Murray grew up playing hockey in Canada, but never played on a varsity team. It was always just for the fun of it. Same with Henkart, who was reared in Port Washington, N.Y., on Long Island, and played "whenever it got cold enough for pickup games. There's an excitement to hockey that you can't replace with anything else," he said.
"Being at NIH brought out the hockey in all of us," laughs Ginns. "It's an essential outlet," seconds Murray, a special expert in NINDS' Developmental and Metabolic Neurology Branch, which for years was the seed lab for the NIH Hockey Club; many early members either worked in or near it.
"In the olden days, wherever it hurt, that's where you bought equipment," recalls Ginns. Today, all players are still required to outfit themselves; helmets are mandatory and protective face cages are "strongly suggested," noted Wassertzug.

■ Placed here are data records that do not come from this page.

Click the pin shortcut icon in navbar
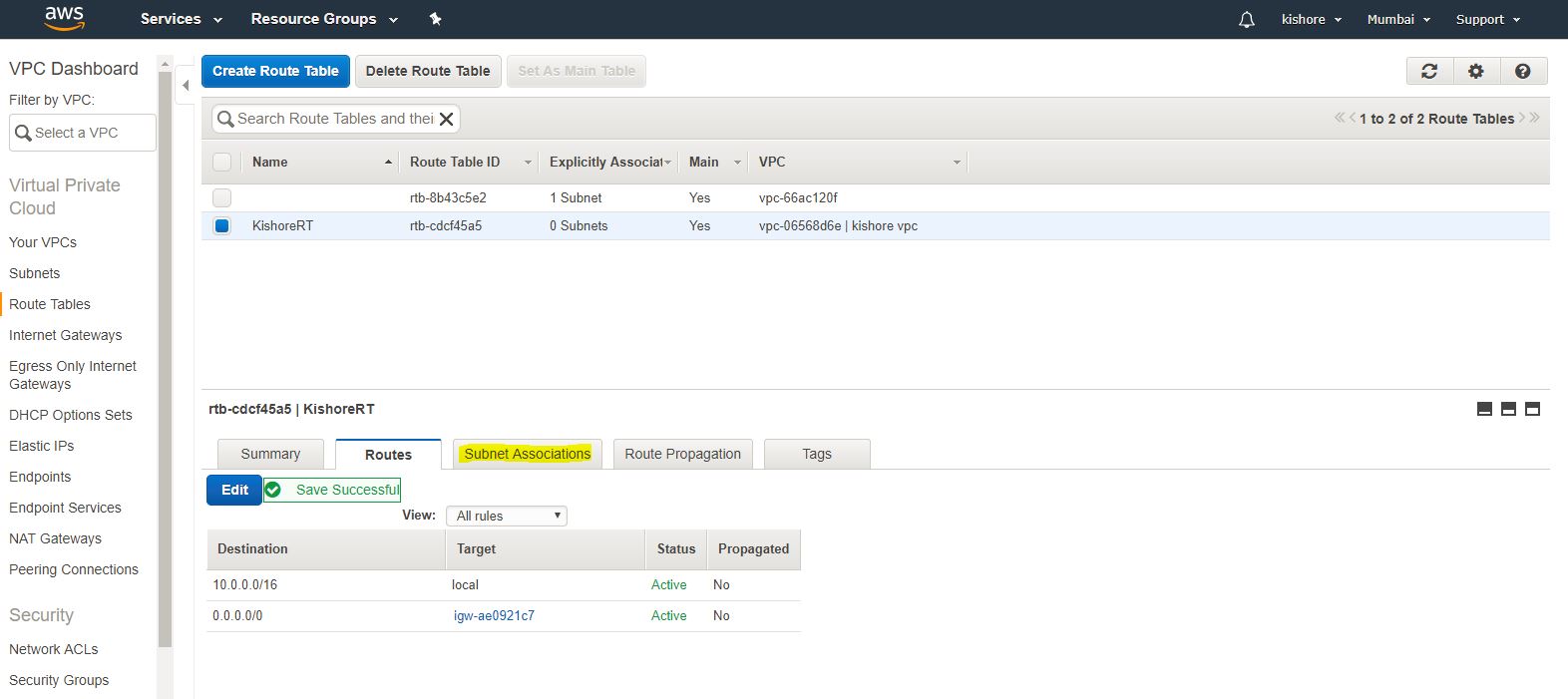1568x699 pixels. [x=435, y=19]
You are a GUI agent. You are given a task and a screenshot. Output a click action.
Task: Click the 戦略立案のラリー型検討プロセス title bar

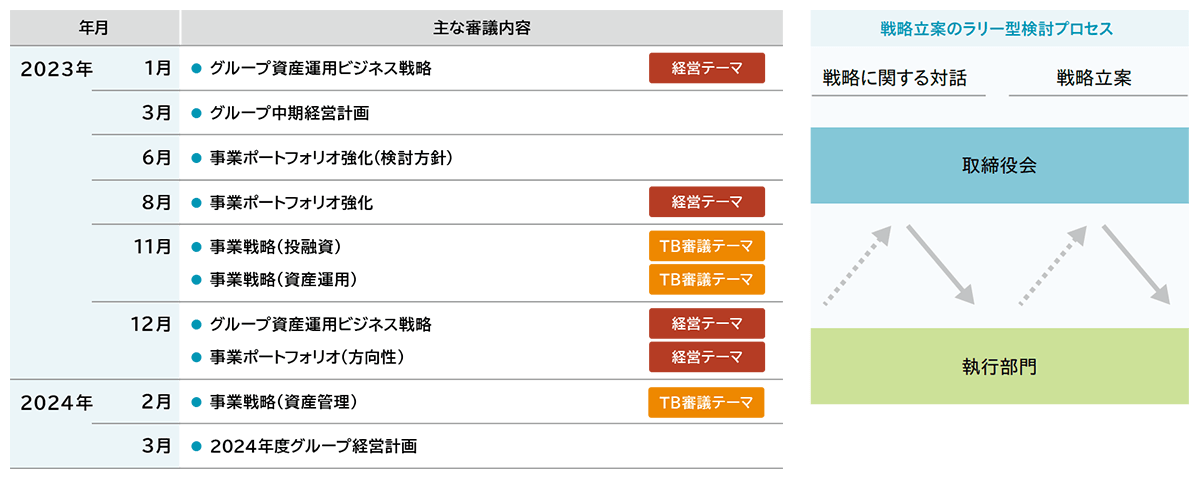[x=999, y=28]
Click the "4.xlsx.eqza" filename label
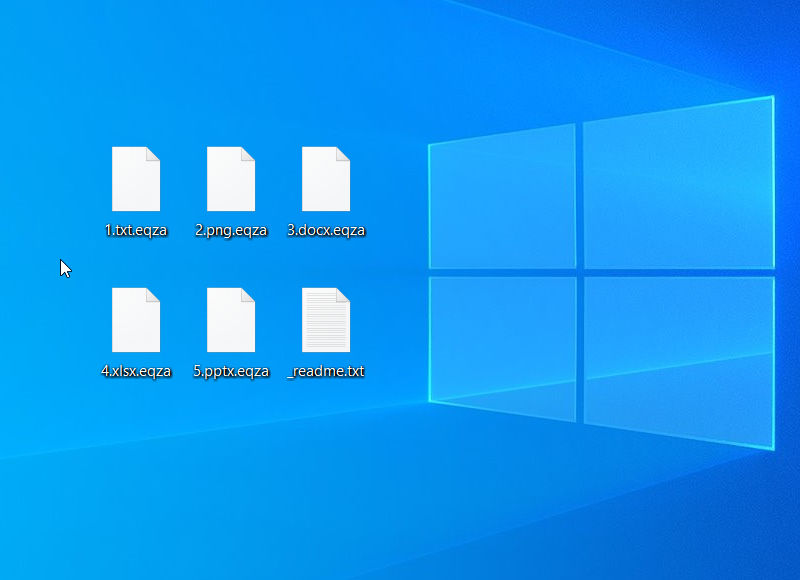Viewport: 800px width, 580px height. pyautogui.click(x=136, y=371)
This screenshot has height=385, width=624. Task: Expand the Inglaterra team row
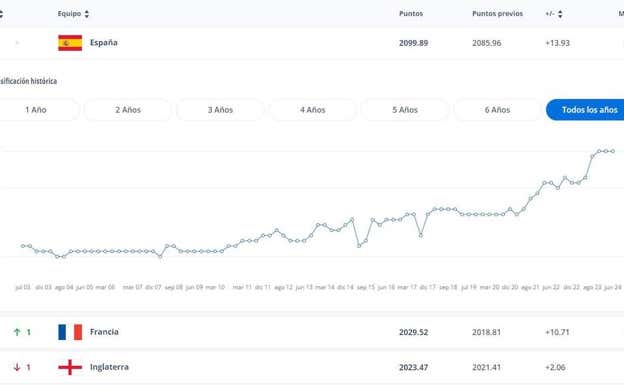coord(312,367)
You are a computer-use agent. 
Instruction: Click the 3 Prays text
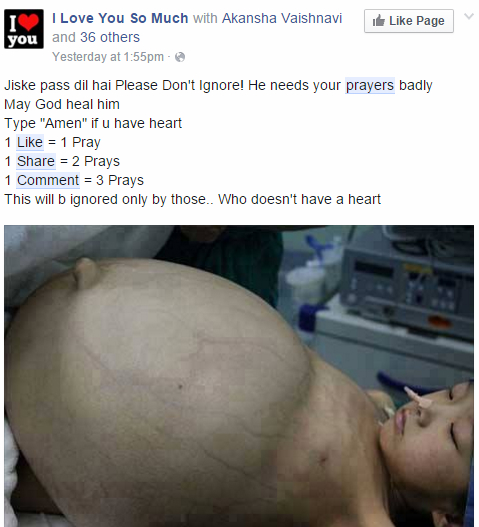[x=120, y=180]
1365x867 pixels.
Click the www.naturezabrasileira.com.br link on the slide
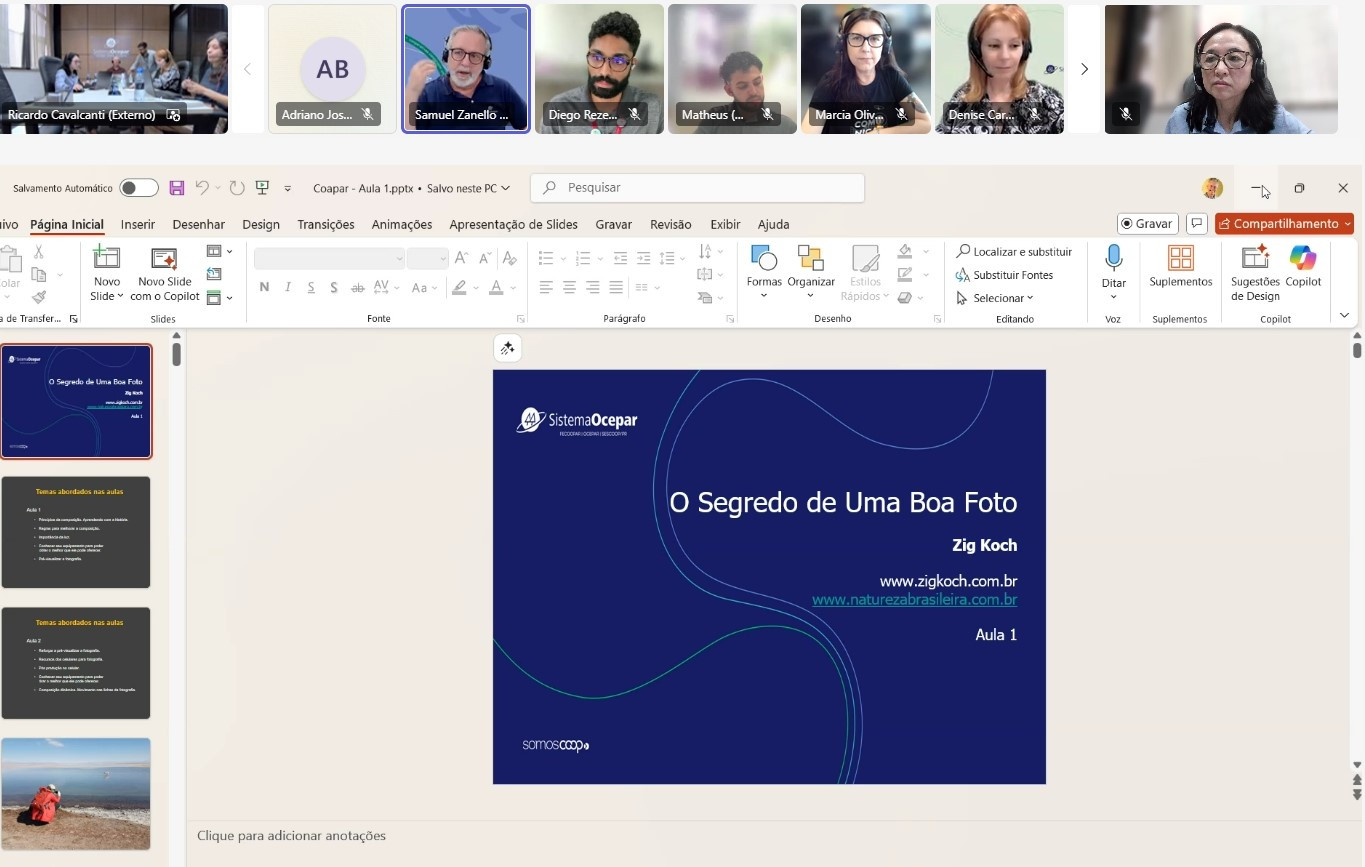(x=914, y=600)

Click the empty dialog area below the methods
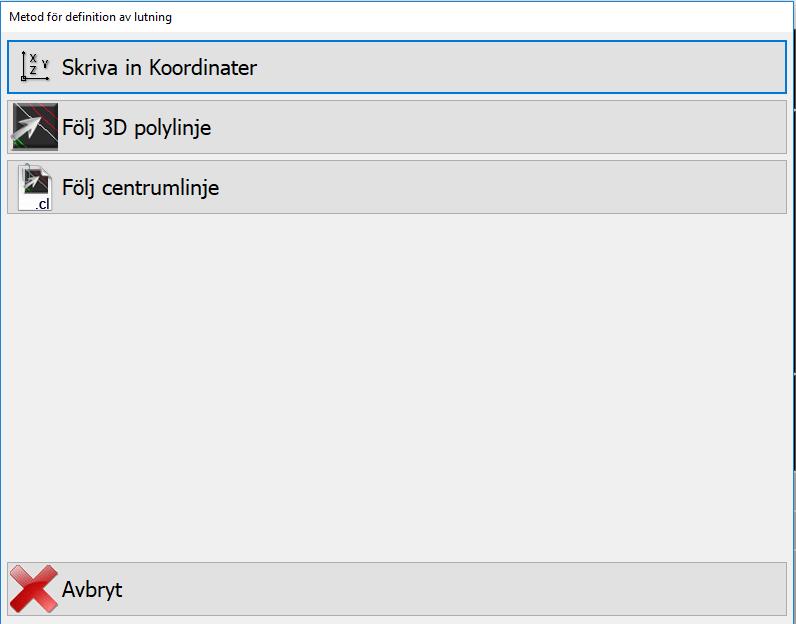pos(397,387)
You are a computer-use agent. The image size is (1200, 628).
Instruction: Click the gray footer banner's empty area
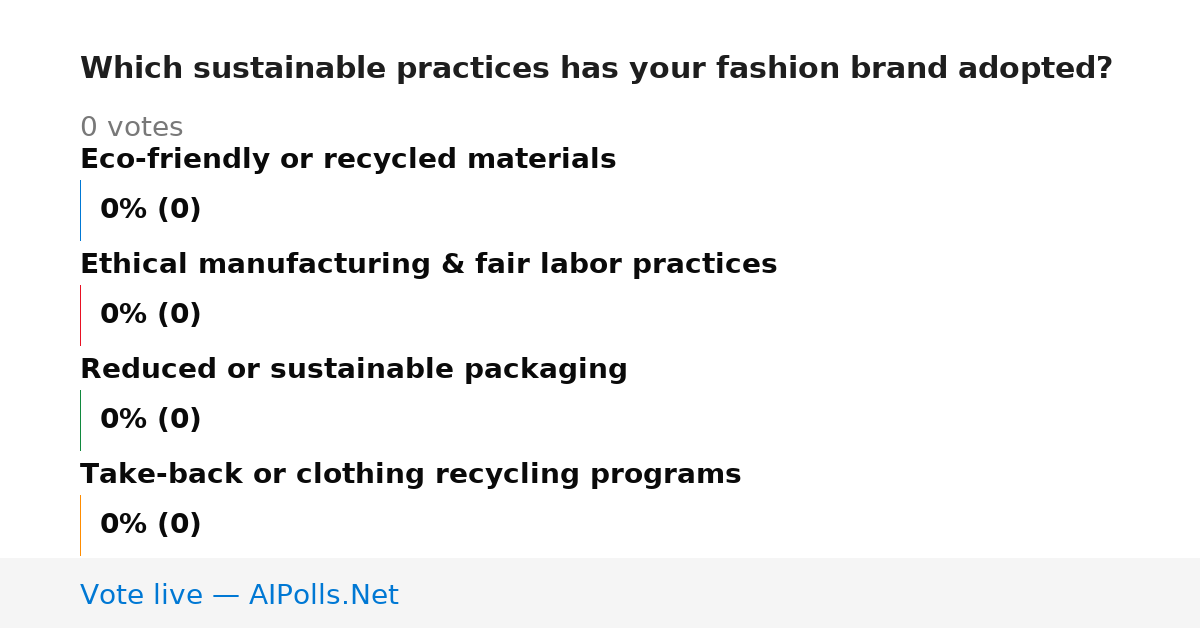tap(800, 593)
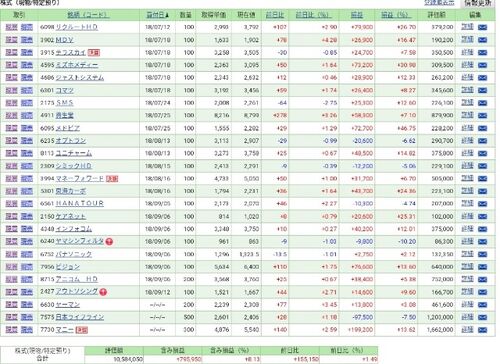The image size is (500, 364).
Task: Click the envelope icon in the リクルートHD row
Action: [482, 27]
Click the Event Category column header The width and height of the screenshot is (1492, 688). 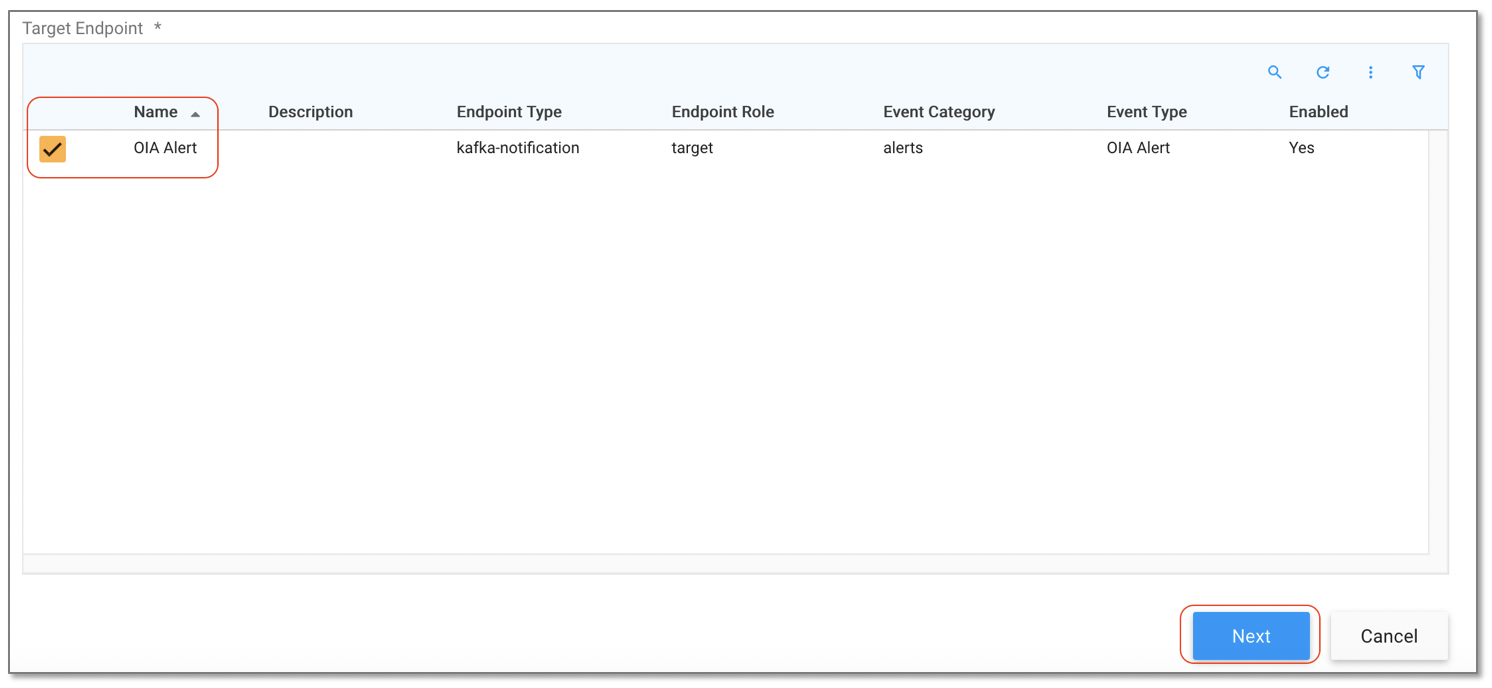938,112
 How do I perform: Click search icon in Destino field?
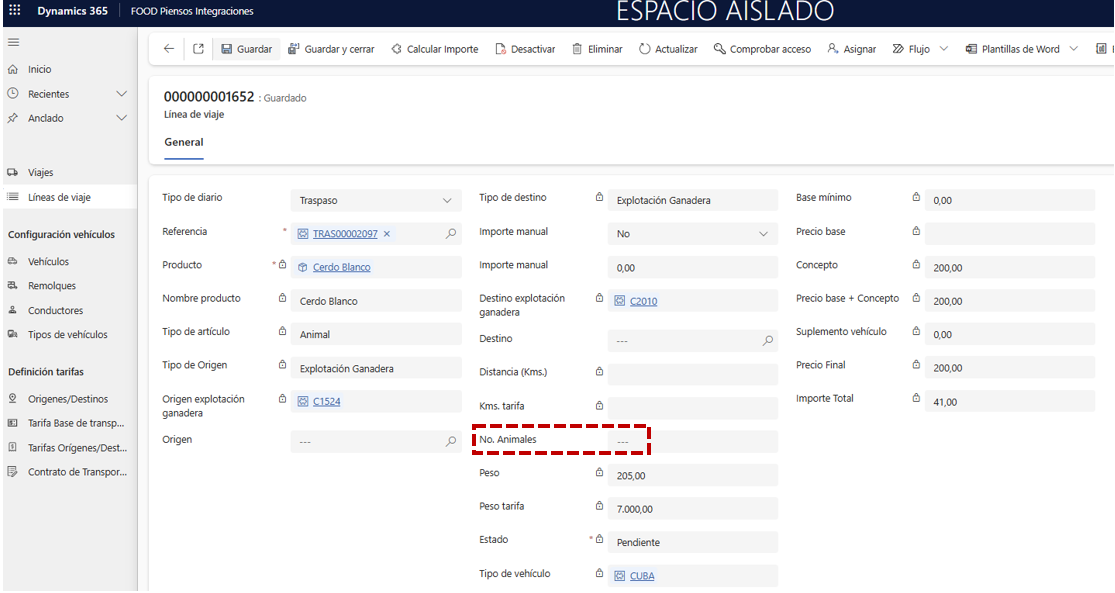point(768,341)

Though Murray, Ginns and Henkart happen to carry advanced degrees as well as hockey sticks, players hail from all sorts of professions and exhibit a wide range of skills, they said. There are a couple of NIH policemen, Brett Reese and James Kowal, who is well respected and also runs his own Sunday night scrimmage at Wheaton. There are administrators, physicians, technicians, postdocs, and folks from the Uniformed Services University across the Pike. There are, increasingly the men say, computer experts, salespeople and banking types, with cosmopolitan interests in sports. Women have always been welcome, though not many have played.
"The basic requirement is that you be able to skate safely," said Ginns. "We have players who are just about at varsity level," said Murray. "Some actual varsity," corrected Henkart. But most tend to be decent athletes who saw the game on television, liked it and wanted to try it out.
"It is dangerous if you don't have basic skating skills," warned Henkart, who has seen several players carried off the ice in his time. "Though it's a nonchecking league, people still wind up on the boards and on the ice," Ginns said.
Because the games rile up players' adrenaline so close to bedtime, it's hard to wind down afterward, Henkart said. "It's difficult to get to sleep before 2 a.m. on a game night."
While the league draws a puck-sized audience -- mostly wives and girlfriends, and that only since the games moved indoors -- its long-time adherents, though gray at the temple, are rink rats for life. Ginns still puts up flyers at the start of every new season, even though "it's a losing battle -- they get pulled down and the bulletin boards get swept clean." He says the league will soon have a Web page at the R&W site.
"It would be nice to get to the point where we have enough people to have two scrimmage teams," said Ginns. "What we need are volunteers to organize the league -- even nonplayers who want to do some administrative work."
"We're thinking about hiring some refs for a couple of games, to lend a little authenticity and structure," said Wassertzug, who says he began playing at 18 or 19, when his parents couldn't forbid him to play any more. "But it takes a lot of energy to run a league -- that's why Ed and I decided to split the load."
Wassertzug, who has been playing in the NIH league for the past 4 years and runs his own computer company in Rockville, says the league is slowly becoming more competitive, with faster skaters, cleverer passing and more enjoyable evenings for all. "It doesn't lend itself to rank beginners anymore," he said. Though most players are in their mid-thirties, ages range from 22 to 55.